▶ COSA FARE: Puoi ripetere parola per parola il passo dell'articolo sui fertilizzanti inquinati che va da "MONTESILVANO. Sono dimenticati" fino a "passo dai capannoni." compreso?

▶ BRANO DA ESAMINARE:
________
Fertilizzanti inquinati dimenticati da 5 anni

L’impianto Ecoest in via Tamigi, dopo un’inchiesta della forestale tonnellate di fanghi contaminati restano abbandonate al depuratore

MONTESILVANO. Sono dimenticati dal 2008 i fertilizzanti inquinati dell’Ecoest in via Tamigi: una montagna che, già 5 anni fa, faceva paura e avrebbe potuto «arrecare un grave vulnus all’ambiente». Oggi, con l’inchiesta Toxic country della forestale avviata su un binario morto, i capannoni all’interno del depuratore, quelli che i residenti di Villa Carmine riconoscono dalle lastre di eternit, restano pieni di fanghi alle sostanze tossiche: cadmio, zinco, rame e idrocarburi pesanti. Non fertilizzanti, finiti anche nelle aziende agricole del Chietino, ma «rifiuti speciali» che adesso nessuno vuole toccare. Perché sono una bomba ecologica e smaltirli costa un pozzo di soldi. Ma in 5 anni Montesilvano è cresciuta e, ora, i palazzi sono arrivati anche a un passo dai capannoni.
________
(Dati raccolti)
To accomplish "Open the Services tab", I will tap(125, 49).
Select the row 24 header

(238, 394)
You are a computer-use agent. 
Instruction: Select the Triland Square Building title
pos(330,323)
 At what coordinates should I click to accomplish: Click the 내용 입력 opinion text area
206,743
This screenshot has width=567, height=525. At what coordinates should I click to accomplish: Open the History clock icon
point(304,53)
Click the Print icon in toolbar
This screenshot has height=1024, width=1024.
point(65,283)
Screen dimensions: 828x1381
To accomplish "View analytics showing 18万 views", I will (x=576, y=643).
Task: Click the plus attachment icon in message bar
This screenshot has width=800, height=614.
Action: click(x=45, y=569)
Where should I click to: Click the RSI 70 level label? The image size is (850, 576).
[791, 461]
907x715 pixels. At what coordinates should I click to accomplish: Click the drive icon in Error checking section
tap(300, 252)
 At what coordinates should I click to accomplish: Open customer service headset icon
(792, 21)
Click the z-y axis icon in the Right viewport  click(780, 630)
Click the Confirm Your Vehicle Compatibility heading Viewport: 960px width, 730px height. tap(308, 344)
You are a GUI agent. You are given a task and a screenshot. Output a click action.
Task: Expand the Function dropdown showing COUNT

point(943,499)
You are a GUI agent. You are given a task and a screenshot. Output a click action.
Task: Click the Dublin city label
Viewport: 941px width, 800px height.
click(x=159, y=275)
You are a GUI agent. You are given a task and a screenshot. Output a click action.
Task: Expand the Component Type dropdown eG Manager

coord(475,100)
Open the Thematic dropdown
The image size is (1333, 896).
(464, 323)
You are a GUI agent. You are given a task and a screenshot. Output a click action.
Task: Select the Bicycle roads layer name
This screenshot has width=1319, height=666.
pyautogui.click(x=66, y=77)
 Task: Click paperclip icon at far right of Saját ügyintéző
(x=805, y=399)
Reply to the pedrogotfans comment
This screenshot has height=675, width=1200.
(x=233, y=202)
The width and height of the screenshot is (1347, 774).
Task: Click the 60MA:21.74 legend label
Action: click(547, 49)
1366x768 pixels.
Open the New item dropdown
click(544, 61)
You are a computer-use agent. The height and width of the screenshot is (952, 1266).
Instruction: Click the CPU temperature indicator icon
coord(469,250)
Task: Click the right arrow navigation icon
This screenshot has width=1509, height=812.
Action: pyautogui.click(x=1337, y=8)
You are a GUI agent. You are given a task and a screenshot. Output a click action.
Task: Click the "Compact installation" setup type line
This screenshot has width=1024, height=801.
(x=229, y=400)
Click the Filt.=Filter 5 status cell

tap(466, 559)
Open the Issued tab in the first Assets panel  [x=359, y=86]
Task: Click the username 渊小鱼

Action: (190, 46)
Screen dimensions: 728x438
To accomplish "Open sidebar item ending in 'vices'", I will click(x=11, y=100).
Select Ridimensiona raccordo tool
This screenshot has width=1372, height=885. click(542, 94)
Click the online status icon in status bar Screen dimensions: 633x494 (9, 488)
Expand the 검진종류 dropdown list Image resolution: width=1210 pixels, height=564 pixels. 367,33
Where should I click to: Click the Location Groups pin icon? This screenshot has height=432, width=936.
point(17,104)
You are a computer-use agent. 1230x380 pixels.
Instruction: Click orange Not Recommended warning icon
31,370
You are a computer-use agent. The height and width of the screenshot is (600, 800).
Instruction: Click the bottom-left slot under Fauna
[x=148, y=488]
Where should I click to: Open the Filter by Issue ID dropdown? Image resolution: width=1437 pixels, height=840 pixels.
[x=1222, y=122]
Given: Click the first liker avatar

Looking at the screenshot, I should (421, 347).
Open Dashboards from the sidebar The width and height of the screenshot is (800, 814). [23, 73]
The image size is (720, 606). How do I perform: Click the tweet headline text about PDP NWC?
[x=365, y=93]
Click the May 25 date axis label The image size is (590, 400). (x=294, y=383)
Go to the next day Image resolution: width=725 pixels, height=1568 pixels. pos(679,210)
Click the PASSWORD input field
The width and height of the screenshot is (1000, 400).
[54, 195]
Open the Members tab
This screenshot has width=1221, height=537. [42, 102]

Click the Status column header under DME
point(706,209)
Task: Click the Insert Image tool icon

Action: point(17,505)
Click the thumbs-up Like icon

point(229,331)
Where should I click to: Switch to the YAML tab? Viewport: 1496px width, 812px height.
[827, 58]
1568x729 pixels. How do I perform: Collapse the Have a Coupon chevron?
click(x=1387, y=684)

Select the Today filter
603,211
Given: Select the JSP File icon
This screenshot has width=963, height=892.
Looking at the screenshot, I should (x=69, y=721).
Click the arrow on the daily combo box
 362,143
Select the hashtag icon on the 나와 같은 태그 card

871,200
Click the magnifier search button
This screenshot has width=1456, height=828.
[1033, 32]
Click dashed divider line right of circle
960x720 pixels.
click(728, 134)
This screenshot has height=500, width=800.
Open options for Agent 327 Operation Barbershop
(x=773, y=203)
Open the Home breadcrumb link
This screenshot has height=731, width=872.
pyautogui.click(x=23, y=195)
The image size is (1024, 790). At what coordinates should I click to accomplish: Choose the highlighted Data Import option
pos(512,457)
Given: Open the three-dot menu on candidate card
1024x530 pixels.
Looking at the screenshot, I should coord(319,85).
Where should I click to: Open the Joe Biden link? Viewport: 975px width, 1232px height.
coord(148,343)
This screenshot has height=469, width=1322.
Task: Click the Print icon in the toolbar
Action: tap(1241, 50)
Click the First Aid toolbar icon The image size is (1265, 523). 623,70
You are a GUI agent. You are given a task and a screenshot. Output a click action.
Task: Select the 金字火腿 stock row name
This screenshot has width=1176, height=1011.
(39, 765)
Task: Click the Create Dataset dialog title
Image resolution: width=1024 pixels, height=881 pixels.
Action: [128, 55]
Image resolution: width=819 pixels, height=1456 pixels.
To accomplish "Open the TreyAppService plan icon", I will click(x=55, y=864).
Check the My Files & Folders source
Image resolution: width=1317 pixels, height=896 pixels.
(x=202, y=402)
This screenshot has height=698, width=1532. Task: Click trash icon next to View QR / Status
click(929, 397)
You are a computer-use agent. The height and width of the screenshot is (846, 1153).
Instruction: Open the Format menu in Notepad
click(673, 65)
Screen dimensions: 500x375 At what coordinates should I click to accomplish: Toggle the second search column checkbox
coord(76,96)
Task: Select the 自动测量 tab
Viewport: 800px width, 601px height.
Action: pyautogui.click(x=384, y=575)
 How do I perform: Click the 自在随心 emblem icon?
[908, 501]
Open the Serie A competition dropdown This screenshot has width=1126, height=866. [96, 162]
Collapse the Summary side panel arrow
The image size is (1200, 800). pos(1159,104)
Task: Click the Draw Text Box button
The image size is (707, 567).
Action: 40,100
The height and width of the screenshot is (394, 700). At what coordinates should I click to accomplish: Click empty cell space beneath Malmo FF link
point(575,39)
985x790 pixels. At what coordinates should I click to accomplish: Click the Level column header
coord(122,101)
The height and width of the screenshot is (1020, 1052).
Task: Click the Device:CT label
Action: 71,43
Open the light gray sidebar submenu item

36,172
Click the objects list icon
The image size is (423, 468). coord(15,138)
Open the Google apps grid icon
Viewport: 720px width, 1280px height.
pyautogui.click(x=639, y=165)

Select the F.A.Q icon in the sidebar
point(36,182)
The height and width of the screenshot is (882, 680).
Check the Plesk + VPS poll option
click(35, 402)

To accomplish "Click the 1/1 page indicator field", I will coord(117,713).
________
▶ RISPOSTA SCRITTA:
MONTESILVANO. Sono dimenticati dal 2008 i fertilizzanti inquinati dell’Ecoest in via Tamigi: una montagna che, già 5 anni fa, faceva paura e avrebbe potuto «arrecare un grave vulnus all’ambiente». Oggi, con l’inchiesta Toxic country della forestale avviata su un binario morto, i capannoni all’interno del depuratore, quelli che i residenti di Villa Carmine riconoscono dalle lastre di eternit, restano pieni di fanghi alle sostanze tossiche: cadmio, zinco, rame e idrocarburi pesanti. Non fertilizzanti, finiti anche nelle aziende agricole del Chietino, ma «rifiuti speciali» che adesso nessuno vuole toccare. Perché sono una bomba ecologica e smaltirli costa un pozzo di soldi. Ma in 5 anni Montesilvano è cresciuta e, ora, i palazzi sono arrivati anche a un passo dai capannoni.